なら、そのロウエンに負けないぐらいの愛情を私に向けて?
そうすれば、私は2人の事を手放さない。


「私の可愛い、コクヨウ、ディオン。さぁ、一緒に狂気の底へ落ちましょう?」


2人の頬に手を滑らせる。


「私に普通の愛情を求めないで?」


特別なんて要らない。
私は全員の事を愛するのだから。


「特別、1番、そんな言葉に何の価値もないわ。だって、私にとっての皆んなは、等しく平等に愛おしい存在なんだもの。」


壊れている私の心。


「嫉妬も、妬みも、苛立ちも飲み込んで、私に愛を捧げ続けて!」


2人の事を押し倒す。


「っっ、好き、愛してるの!お願いだから、私からの愛を疑わないでよ!」


怖かった。
自分が試した事なのに、暗い表情で何も言わない2人が嫉妬に苦しんで、このまま私の側から離れるのではないかと。
もしも、2人が私から離れる事を選んだら。
ーーー私は2人の気持ちなど無視して、監禁してでも繋ぎ止めただろう。


「っっ、不安に、させないで!」
「あぁ、愛しています、ディア。」
「私達には、貴方だけです。」


縋り付く私の身体を、2人の腕が抱き締めた。
きっと私は、2人からの愛情を試す為なら、この身をロウエンに与えるのも厭わないのだろう。
なんて、最低。
それでも、私は2人の愛情を試す事を止められない。


「お願い、もっと、私を求めて?」


2人や皆んなから愛されている実感がなければ、上手に息も出来ないの。
ロウエンに嫉妬する2人の姿に私は安心し、愛されている事を実感しては、幸せを感じるのだから。


「あっ、んっ、」
「ダメです、逃げないで。

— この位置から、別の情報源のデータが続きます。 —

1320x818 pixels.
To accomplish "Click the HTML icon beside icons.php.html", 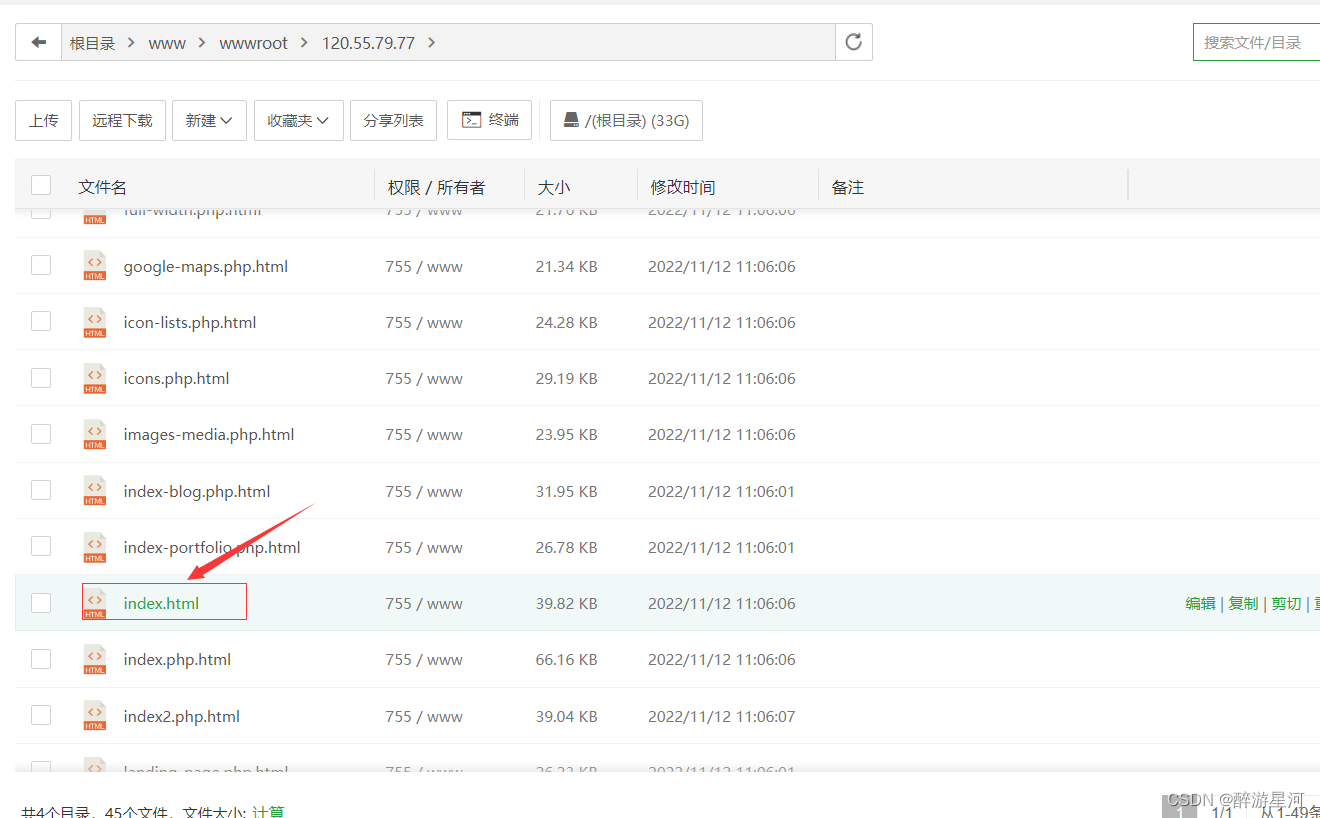I will (95, 378).
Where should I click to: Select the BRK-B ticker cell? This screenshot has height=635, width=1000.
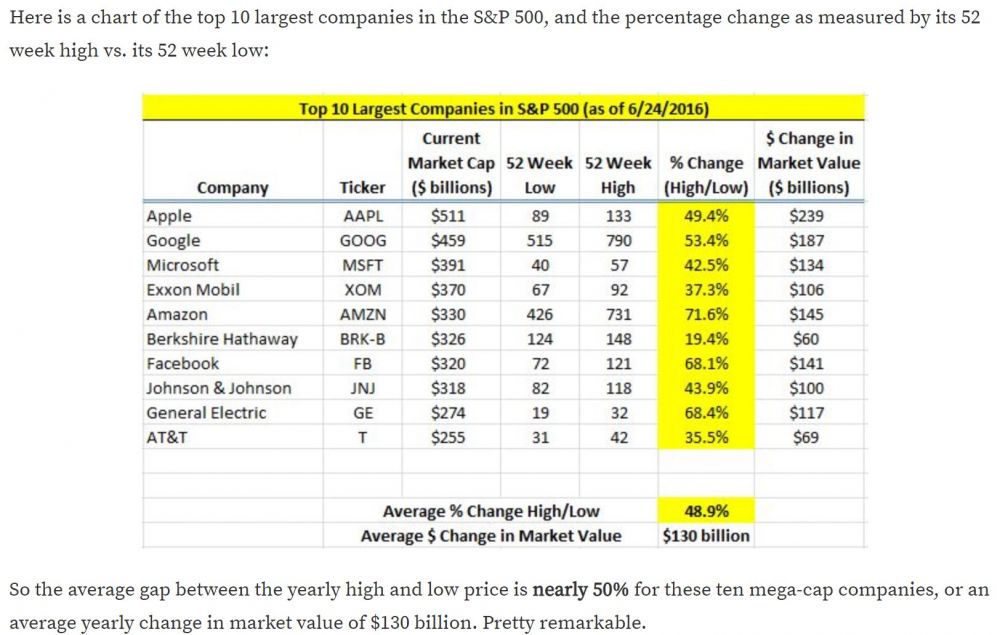362,339
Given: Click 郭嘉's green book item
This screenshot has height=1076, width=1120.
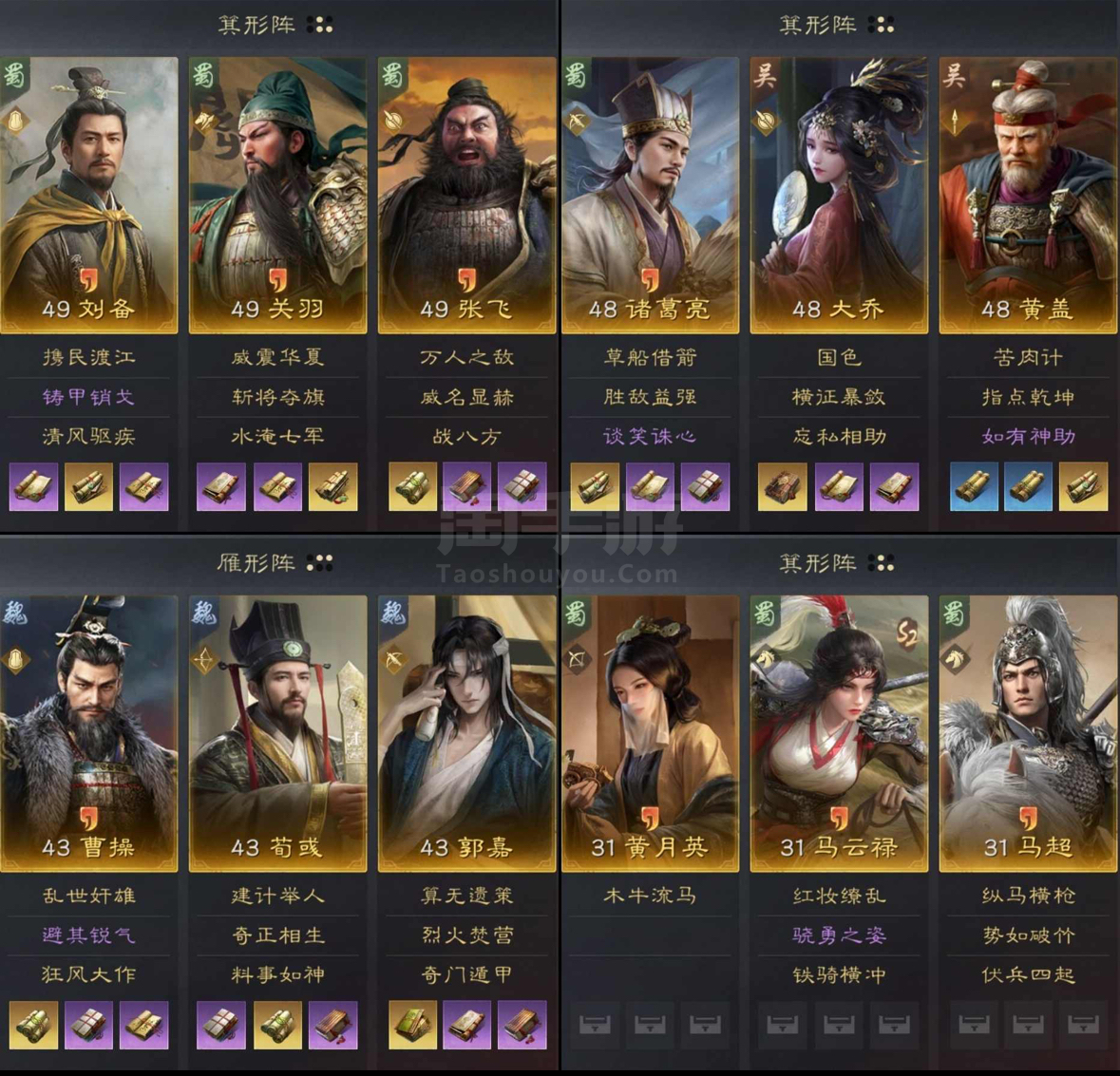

」
「ほら、私達の事を受け入れてくれますよね?」


快楽に身体が逃げそうになる私の身体を、2人が縫い止めて離さない。
この日、いつもは優しく丁寧に触れる2人は、乱暴に私の事を抱いた。
世界中に激震が走るのは、次の日。
リュストヘルゼ帝国が各国へ戦線布告を告げた。